[Data records]
══════════════════════════════
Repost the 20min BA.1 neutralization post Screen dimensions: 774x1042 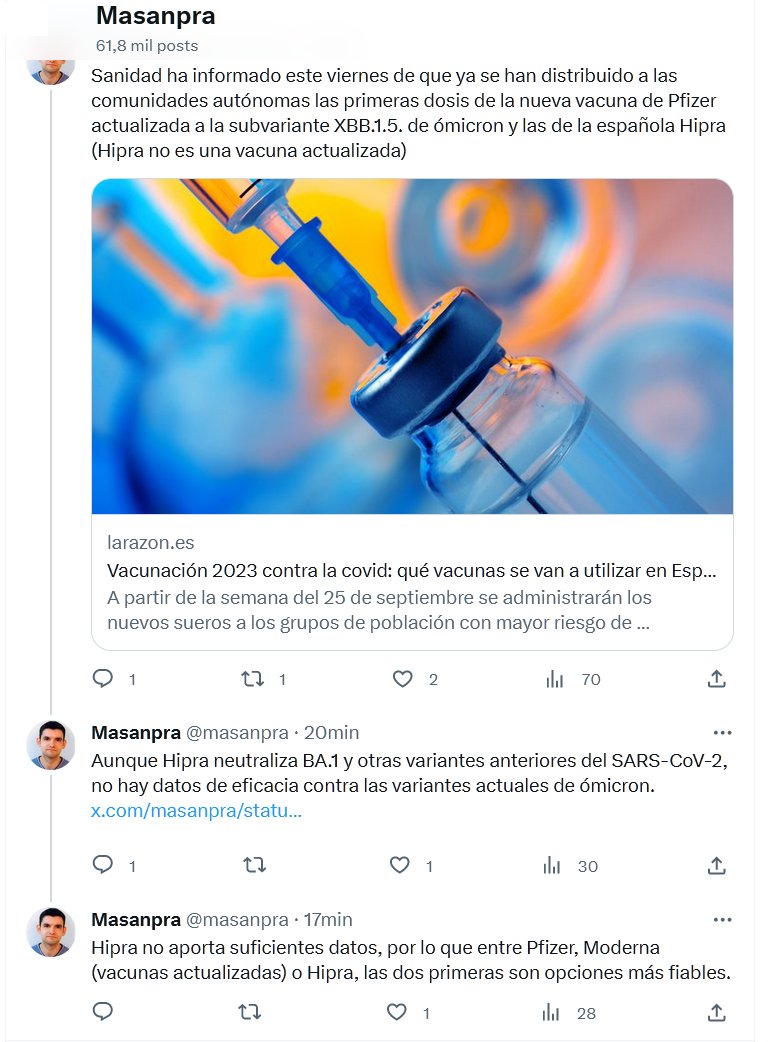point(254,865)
══════════════════════════════
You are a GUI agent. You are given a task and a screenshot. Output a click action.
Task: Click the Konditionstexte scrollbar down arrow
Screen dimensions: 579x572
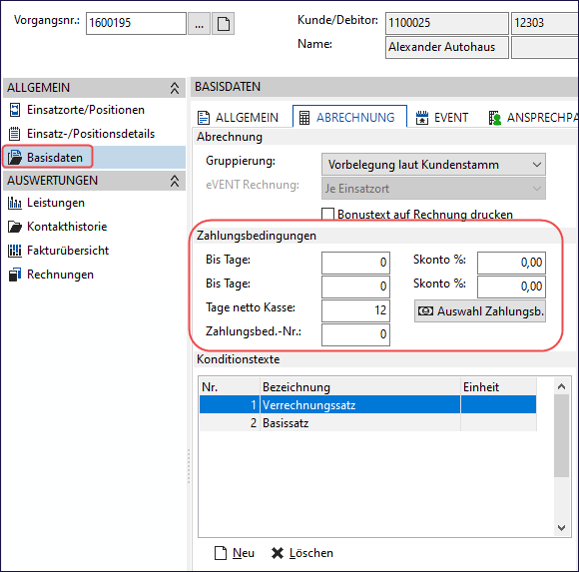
══════════════════════════════
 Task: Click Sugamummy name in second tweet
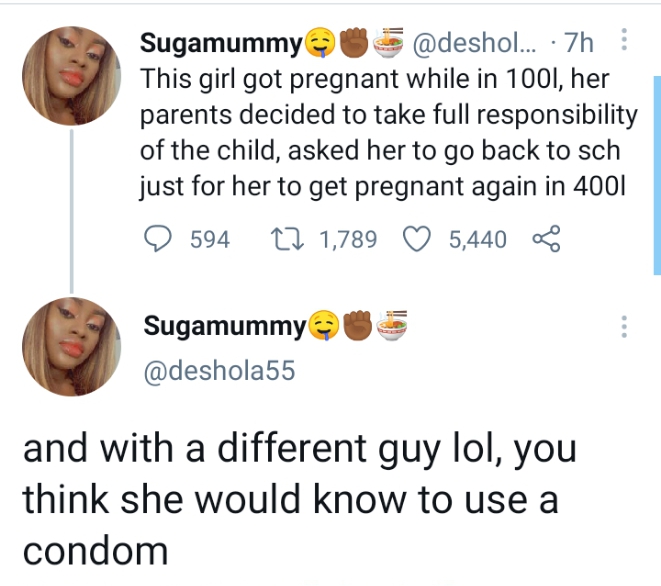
══════════════════════════════
[Required work] From the line that has "Task: Click the" through the line that has "Screen dimensions: 579x572", copy every line exactly as it appears above, and leave out all others.

[Response for this exercise]
Task: Click the Konditionstexte scrollbar down arrow
Screen dimensions: 579x572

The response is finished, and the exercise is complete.